◆ **Records provided**:
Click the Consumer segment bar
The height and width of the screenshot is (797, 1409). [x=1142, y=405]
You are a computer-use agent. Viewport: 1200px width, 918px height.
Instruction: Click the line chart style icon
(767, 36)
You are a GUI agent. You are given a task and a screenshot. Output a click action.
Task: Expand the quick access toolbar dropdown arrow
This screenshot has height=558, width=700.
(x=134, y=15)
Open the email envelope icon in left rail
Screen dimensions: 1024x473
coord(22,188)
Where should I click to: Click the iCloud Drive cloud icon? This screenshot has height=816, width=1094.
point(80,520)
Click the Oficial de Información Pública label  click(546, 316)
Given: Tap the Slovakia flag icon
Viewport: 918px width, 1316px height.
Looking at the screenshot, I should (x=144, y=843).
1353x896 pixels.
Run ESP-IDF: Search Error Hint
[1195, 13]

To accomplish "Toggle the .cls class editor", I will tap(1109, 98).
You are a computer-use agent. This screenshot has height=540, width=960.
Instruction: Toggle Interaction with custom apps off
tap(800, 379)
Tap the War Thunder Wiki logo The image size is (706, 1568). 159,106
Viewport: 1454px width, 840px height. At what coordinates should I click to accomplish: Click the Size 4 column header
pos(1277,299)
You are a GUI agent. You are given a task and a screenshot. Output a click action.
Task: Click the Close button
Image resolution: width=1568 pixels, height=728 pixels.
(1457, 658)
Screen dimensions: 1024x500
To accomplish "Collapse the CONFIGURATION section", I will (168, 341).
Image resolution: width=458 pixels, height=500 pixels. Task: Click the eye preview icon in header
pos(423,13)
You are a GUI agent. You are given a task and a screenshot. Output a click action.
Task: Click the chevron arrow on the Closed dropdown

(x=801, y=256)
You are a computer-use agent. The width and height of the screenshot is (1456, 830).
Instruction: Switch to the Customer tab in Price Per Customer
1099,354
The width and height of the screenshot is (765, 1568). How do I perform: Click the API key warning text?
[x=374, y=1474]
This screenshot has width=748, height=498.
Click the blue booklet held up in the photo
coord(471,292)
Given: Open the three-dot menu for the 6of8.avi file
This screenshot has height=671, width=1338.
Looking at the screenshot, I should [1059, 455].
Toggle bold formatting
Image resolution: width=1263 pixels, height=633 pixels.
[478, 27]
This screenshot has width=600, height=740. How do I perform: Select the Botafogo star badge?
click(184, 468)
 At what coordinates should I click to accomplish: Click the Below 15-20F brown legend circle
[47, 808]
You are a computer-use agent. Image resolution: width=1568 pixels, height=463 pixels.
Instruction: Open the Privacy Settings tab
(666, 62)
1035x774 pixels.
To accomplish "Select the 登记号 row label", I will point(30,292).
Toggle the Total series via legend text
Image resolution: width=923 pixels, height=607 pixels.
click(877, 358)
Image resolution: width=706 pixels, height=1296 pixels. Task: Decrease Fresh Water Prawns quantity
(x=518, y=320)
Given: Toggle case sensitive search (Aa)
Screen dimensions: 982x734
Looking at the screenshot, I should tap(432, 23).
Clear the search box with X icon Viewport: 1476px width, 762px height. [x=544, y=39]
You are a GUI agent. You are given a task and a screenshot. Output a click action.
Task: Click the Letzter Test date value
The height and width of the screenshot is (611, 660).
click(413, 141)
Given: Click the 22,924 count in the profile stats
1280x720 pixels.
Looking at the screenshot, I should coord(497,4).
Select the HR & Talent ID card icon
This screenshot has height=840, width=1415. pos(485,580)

◆ **Assignment**:
Which of the lines above hold the word "label"? Copy each one.

◆ **Worked solution**:
Click the Oficial de Información Pública label  click(546, 316)
To accomplish "Select the 登记号 row label", I will point(30,292).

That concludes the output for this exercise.